I’ve understood that two different AppVMs are perfectly isolated from each other.
My question is whether two qubes inside a single AppVM, say personal, enjoy GUI isolation. For example, is it possible for one app sniff for keystrokes inside the whole AppVM? I’m trying to understand whether it is secure to run KeePass along with some app I don’t 100% trust.
Run KeePass and similiar applications in a vaultVM (a VM without netVM). Use a separate vaultVM for each application.
Interesting question, though. I assume that Xserver is running in dom0… and that’s the reason the Qubes Maker are working for a sys-gui - to isolate the Xserver from dom0.
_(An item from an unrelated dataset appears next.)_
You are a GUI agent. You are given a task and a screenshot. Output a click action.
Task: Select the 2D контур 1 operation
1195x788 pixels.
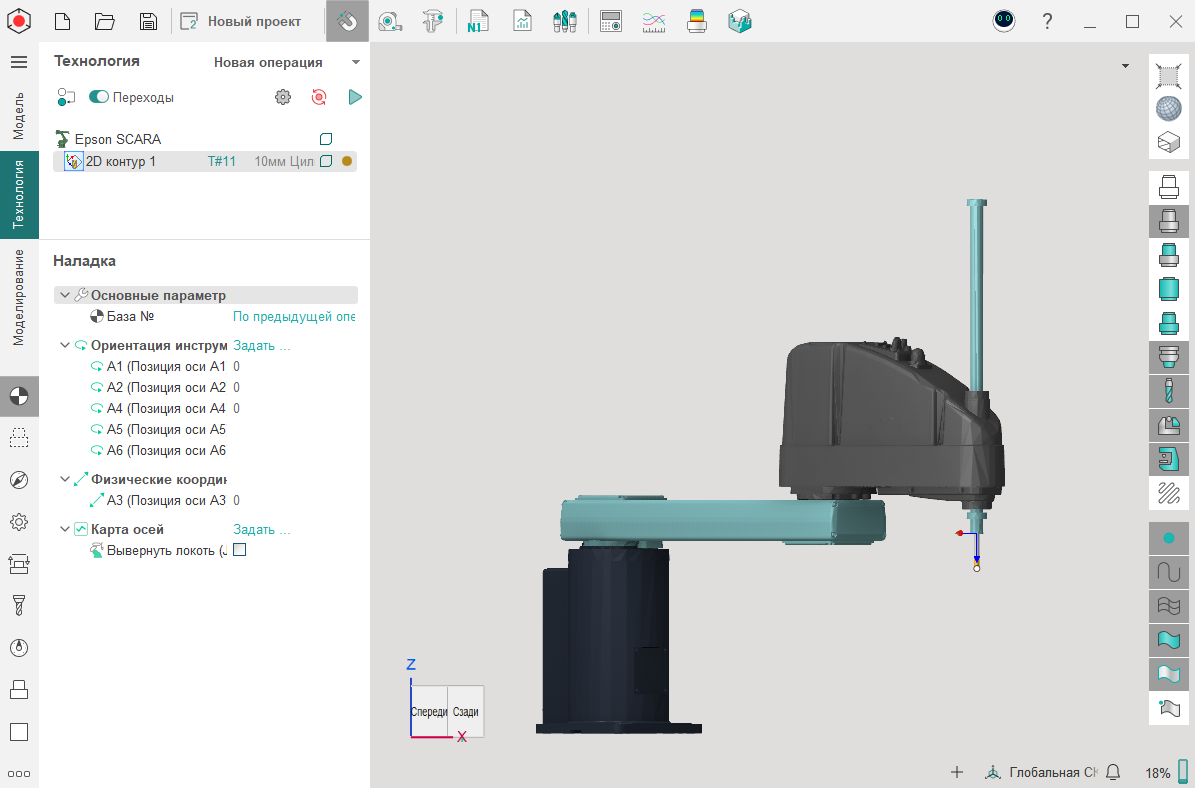pyautogui.click(x=120, y=161)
Huh, if the only Xserver is running in dom0, it is possible that only the app currently in focus receives its keystrokes and nobody else has access to them. However, a separate vault for KeePass seems reasonable. Anyway, I was confused by the fact that KeePass is by default placed in the ‘personal’ qube if i remember well.
Because KeePassXC is installed in the template, the application is
available in all qubes that use that template.
By default the vault , which is offline, is where most people will use
KeePassXC to store secrets. You can strengthen isolation by using
policies in /etc/qubes/policy/30-user.policy to control interactions
with the vault.
I never presume to speak for the Qubes team.
When I comment in the Forum or in the mailing lists I speak for myself.
Yeah, my way to Qubes actually started with this post
I’ve checked, it still works the same way in Ubuntu, but in Qubes I wasn’t able to reproduce it even inside a single AppVM.